▸ DIRECTIVE
Please reproduce, word for word, the passage below about the chicken card and the return to lino printing.

Birds of a feather...the chicken on the left is a V.I.B. (Very Important Bird). She came all the way from the Border Tart, with a gorgeous Easter card of her sisters. Unfortunately she arrived in the middle of the upheaval, (see below) but now she has her own hanging space, next to the folk bird. There are some very special and affordable treasures on this site, and we at the Hovel wish the Tart all good wishes with her new venture.



Meanwhile, in the new improved studio...attempting to print for the first time in oh, about 13 years...most of it came back quite easily, some memories emerged when I hit problems. There were snags right from the start - last year I invested in 'proper' lino inks, water based...nasty. Flat, dull, thick. I had 25 sheets of nice pink linen effect card, upon which I wanted to print a poultry design. It doesn't matter how often you do test pieces on bits of scrap, sooner or later you have to bite the bullet and print on your precious stock...

▸ ENTRIES SUPPLIED
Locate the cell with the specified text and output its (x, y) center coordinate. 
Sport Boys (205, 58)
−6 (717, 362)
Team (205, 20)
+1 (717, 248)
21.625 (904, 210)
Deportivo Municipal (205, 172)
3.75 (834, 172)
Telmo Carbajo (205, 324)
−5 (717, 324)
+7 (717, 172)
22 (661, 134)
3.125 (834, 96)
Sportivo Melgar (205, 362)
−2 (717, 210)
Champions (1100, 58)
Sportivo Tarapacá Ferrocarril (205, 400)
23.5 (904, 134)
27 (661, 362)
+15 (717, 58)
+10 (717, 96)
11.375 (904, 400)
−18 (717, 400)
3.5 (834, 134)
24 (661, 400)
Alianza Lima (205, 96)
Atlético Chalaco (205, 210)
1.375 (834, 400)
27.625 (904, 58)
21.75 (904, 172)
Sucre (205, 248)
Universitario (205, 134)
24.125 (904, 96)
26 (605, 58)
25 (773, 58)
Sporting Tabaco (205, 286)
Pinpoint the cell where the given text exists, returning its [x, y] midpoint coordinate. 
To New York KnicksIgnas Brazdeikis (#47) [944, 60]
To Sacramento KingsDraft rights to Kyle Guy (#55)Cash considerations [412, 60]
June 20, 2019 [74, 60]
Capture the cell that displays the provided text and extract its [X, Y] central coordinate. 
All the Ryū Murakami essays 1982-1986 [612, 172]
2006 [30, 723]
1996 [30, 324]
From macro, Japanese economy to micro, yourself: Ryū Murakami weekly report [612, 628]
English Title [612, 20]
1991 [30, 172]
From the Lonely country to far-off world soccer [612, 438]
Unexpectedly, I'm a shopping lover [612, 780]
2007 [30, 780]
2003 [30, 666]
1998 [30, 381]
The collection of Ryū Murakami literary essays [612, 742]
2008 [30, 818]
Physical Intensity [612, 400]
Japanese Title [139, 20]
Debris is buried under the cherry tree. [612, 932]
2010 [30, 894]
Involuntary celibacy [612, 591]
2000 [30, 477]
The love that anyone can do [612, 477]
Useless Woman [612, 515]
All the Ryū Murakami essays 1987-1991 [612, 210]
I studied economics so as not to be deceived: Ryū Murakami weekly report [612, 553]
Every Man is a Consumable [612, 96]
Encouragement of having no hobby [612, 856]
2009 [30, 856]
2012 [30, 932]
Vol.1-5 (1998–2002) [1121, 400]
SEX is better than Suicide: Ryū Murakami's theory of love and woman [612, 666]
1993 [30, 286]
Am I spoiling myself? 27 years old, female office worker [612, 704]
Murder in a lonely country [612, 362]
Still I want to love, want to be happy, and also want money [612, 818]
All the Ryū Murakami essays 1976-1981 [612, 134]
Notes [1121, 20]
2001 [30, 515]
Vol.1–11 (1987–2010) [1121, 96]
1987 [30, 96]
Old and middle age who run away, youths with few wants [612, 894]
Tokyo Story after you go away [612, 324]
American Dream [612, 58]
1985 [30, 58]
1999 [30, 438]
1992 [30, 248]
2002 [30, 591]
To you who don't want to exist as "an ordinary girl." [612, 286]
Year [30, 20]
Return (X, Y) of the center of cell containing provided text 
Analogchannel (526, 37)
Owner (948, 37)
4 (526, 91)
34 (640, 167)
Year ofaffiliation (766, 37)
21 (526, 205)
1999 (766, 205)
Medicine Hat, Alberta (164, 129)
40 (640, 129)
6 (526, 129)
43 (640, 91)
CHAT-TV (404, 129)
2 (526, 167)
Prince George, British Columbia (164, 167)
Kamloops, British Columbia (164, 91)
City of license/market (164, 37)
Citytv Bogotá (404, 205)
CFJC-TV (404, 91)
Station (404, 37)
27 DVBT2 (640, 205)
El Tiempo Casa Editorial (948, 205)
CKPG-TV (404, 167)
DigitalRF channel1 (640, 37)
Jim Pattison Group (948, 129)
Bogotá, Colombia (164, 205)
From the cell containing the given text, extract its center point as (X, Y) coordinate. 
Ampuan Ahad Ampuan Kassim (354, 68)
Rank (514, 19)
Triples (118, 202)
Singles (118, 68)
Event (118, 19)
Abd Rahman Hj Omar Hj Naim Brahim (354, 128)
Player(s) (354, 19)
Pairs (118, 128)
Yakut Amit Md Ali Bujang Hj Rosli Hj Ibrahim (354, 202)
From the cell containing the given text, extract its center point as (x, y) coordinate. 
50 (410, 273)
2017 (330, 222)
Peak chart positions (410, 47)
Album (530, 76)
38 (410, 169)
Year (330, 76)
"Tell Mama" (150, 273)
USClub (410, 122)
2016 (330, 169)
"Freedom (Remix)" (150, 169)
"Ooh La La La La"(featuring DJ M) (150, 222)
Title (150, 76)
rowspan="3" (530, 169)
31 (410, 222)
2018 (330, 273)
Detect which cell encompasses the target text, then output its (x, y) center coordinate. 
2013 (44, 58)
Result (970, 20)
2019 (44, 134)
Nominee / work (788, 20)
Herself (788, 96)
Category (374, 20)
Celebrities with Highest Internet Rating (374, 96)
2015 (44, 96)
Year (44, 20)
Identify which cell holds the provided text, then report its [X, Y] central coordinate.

▸ EXERCISE RESULT
Birds of a feather...the chicken on the left is a V.I.B. (Very Important Bird). She came all the way from the Border Tart, with a gorgeous Easter card of her sisters. Unfortunately she arrived in the middle of the upheaval, (see below) but now she has her own hanging space, next to the folk bird. There are some very special and affordable treasures on this site, and we at the Hovel wish the Tart all good wishes with her new venture.



Meanwhile, in the new improved studio...attempting to print for the first time in oh, about 13 years...most of it came back quite easily, some memories emerged when I hit problems. There were snags right from the start - last year I invested in 'proper' lino inks, water based...nasty. Flat, dull, thick. I had 25 sheets of nice pink linen effect card, upon which I wanted to print a poultry design. It doesn't matter how often you do test pieces on bits of scrap, sooner or later you have to bite the bullet and print on your precious stock...